[TEXTAUSZUG]
• • • • •
Unser Mut wird anfangs belohnt: Wir fahren durch wunderschöne Landschaft, der Weg schlängelt sich entlang eines Flusse immer weiter den Berg hoch. Zwischen durch immer wieder schwierige Passagen, wo durch Erdrutsche Teile der Straße weggebrochen sind oder Wassermassen die Straße weggerissen haben. Oben am Pass dann die traurige Überraschung: Ein Tunnel ist eingestürzt - wir müssen umdrehen.

Um 18 Uhr Abends sind wir wieder dort, wo wir schon morgens um 8.30 Uhr waren - schade! Wir fahren noch etwas weiter bis hinter Kuqa, befreien zwei Chinesen mit ihren Fahrzeugen aus dem Sand festgefahren und finden einen schönen Campplatz abseits der Straße.
• • • • •
[EXTRAHIERTE DATEN]

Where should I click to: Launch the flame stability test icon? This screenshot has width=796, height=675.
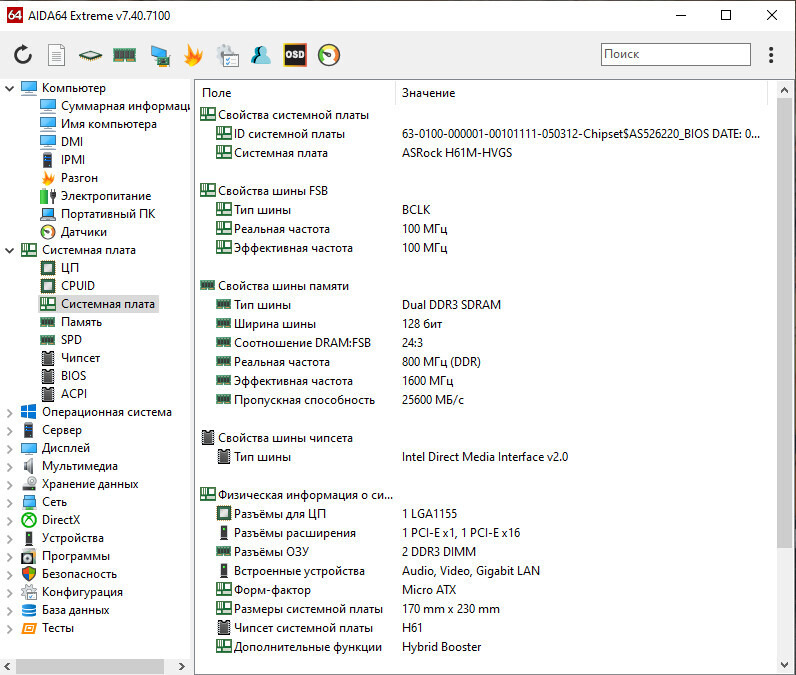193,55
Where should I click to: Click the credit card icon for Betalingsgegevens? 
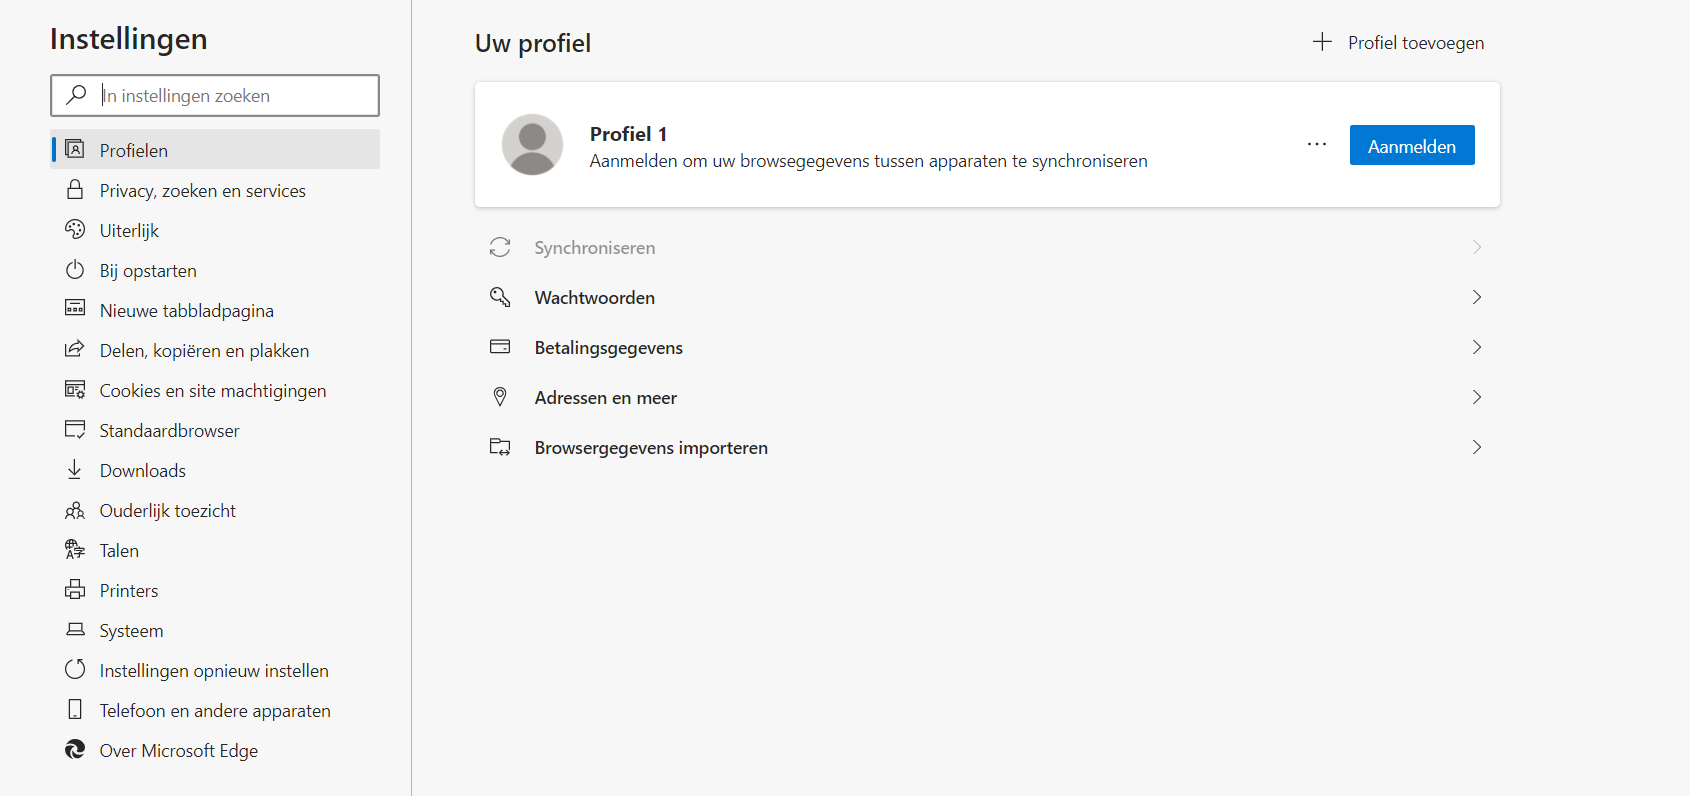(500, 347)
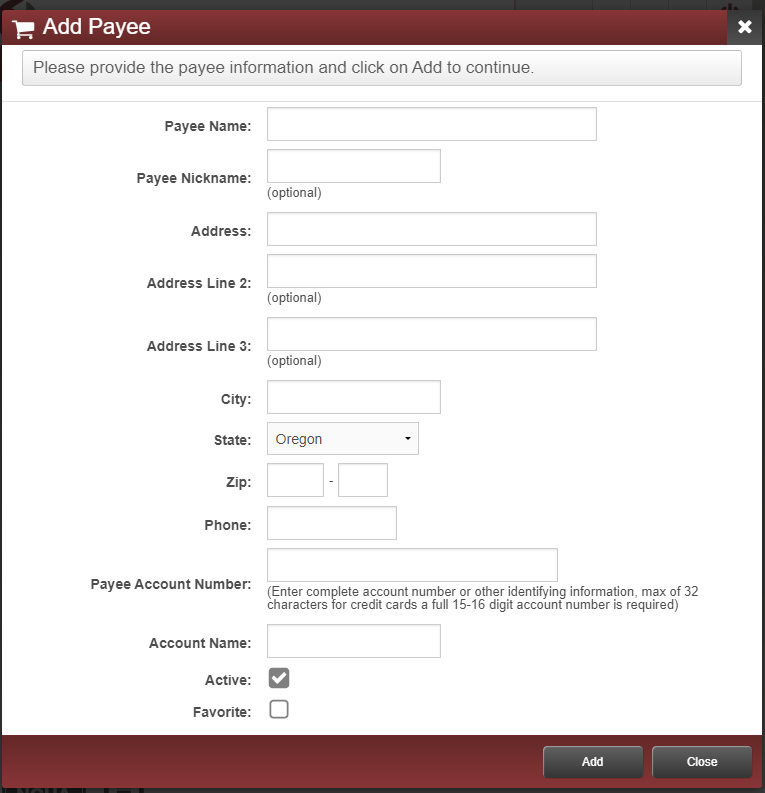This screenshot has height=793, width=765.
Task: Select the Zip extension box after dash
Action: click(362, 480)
• • • • •
[ARBEITSAUFTRÄGE]
- a) Was erwartet die Reisenden laut dem Reisebericht oben am Pass?
- b) Führen Sie den Reisebericht über die versperrte Passstraße und das Nachtlager bei Kuqa im Anschluss an seinen letzten Satz fort.

[LÖSUNGEN IM EINZELNEN]
- a) Ein eingestürzter Tunnel, sodass sie umdrehen müssen.

- b)
Von hoch oben nach tief unten – am achten Tag führt uns unser Weg aus den Gebirgshöhen ins Turfanbecken. Wir fahren entlang der nördlichen  Seidenstraße, kommen gut voran und sind früh im Turfanbecken. 98 Meter unter dem Meeresspiegel liegt der tiefste Punkt des Beckens – und ist damit  (nach dem Toten Meer) die zweittiefste Senke der Erde und wahrscheinlich auch die heißeste. 44 Grad im Schatten messen wir (aber immer noch besser als Kuhdung verbrennen bei minus zwei Grad).

Gegen Abend erreichen wir die Stadt Turfan, die der Region den Namen gegeben hat. Beeindruckend: Die ehemalige Oase – heute eine Stadt mit über 250.000 Einwohnern - wird durch Jahrhunderte alte, unterirdische Kanäle bewässert. Sie führen Schmelzwasser aus dem Hochgebirge des Tianshan herbei. So können in der Region Melonen und Weintrauben angebaut werden. Letztere werden zu Rosinen getrocknet – und nicht zu Wein verarbeitet, da die Bevölkerung muslimischen Glaubens ist.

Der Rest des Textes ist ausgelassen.